Uncertainty continues to prevail over the outcome of election of chief executive councillor (CEC) of the Kargil council, which is likely to take place on Monday. The Congress has though publically said it will head the council, it's still skeptical about the role of four councillors nominated by
the National Conference.
The councillors of the 26-member Ladakh Autonomous Hill Development Council (LAHDC) Kargil will take oath of office on Sunday and election of the CEC is scheduled for Monday.
The Congress had said it had been decided in the co-ordination committee meeting of the coalition partners that its candidate will be elected CEC. The co-ordination committee meeting was held after NC president Farooq Abdullah had said his party will allow the Congress to head the council.
The Congress had won 10 seats while the NC along with its allies had secured 11 seats, though individually the tally on NC had dipped as compared to the last time. Five Independent councillors were also elected and the Congress claims that it has the support of these Independents.
The NC, in a political coup, nominated four councillors from the party, enabling both the parties to have equal number of councillors.
The uncertainty stems from the fact that till now the Independent councillors haven't been given any direction on the pattern of voting.
"Even the NC councillors don't know till now whether these Independent councillors will vote for us or not. The party has not issued any direction," said a senior NC leader.

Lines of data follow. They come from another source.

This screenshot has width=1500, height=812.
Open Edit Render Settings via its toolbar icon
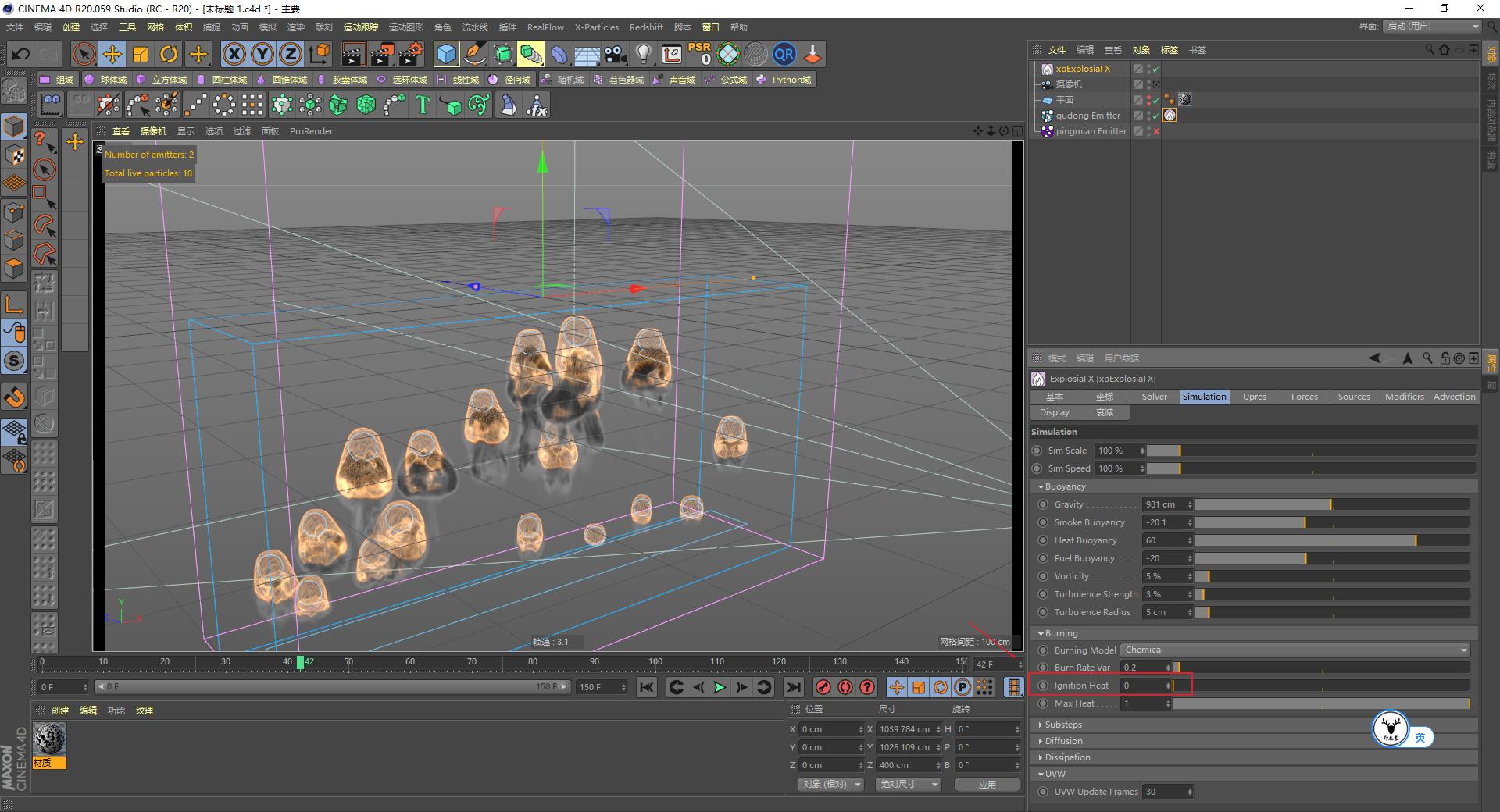click(409, 54)
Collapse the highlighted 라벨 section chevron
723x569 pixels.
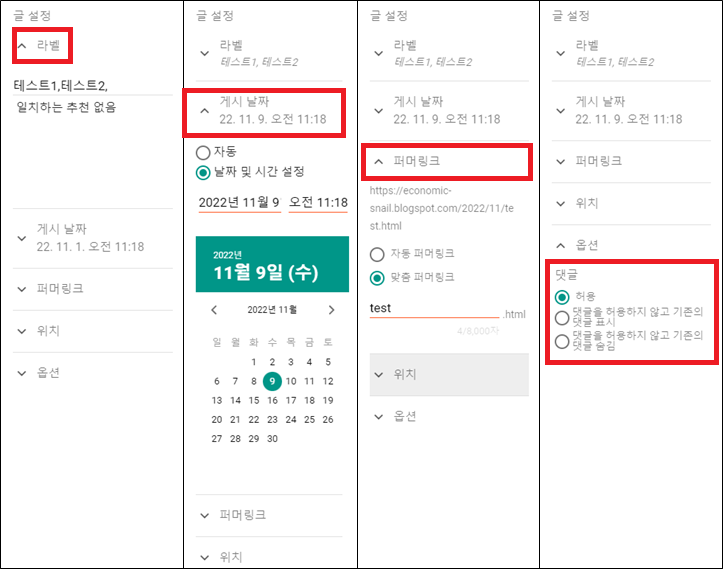[x=22, y=46]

The Congress has termed the nomination of councillors as illegal and had consistently said they don't have voting rights. But, NC insists they do have voting rights.
"All councillors, including those nominated, will take oath on same day. The nominated councillors do have voting rights but whether they will vote or not is a moot question and party has still not given clear direction," said an NC leader.
Congress candidate for CEC's post Asgar Ali Karbalie said it has been categorically decided that the party will head the council.
The NC had earlier asked the Congress to rule the council in coalition but it was rejected by the Congress.
The Congress already heads the Leh council and as it is likely to rule Kargil council also, it can cost the NC dear in the forthcoming elections, especially the assembly polls due next near. The council plays a major role in development in these two districts as the CEC decides and approves all development plans.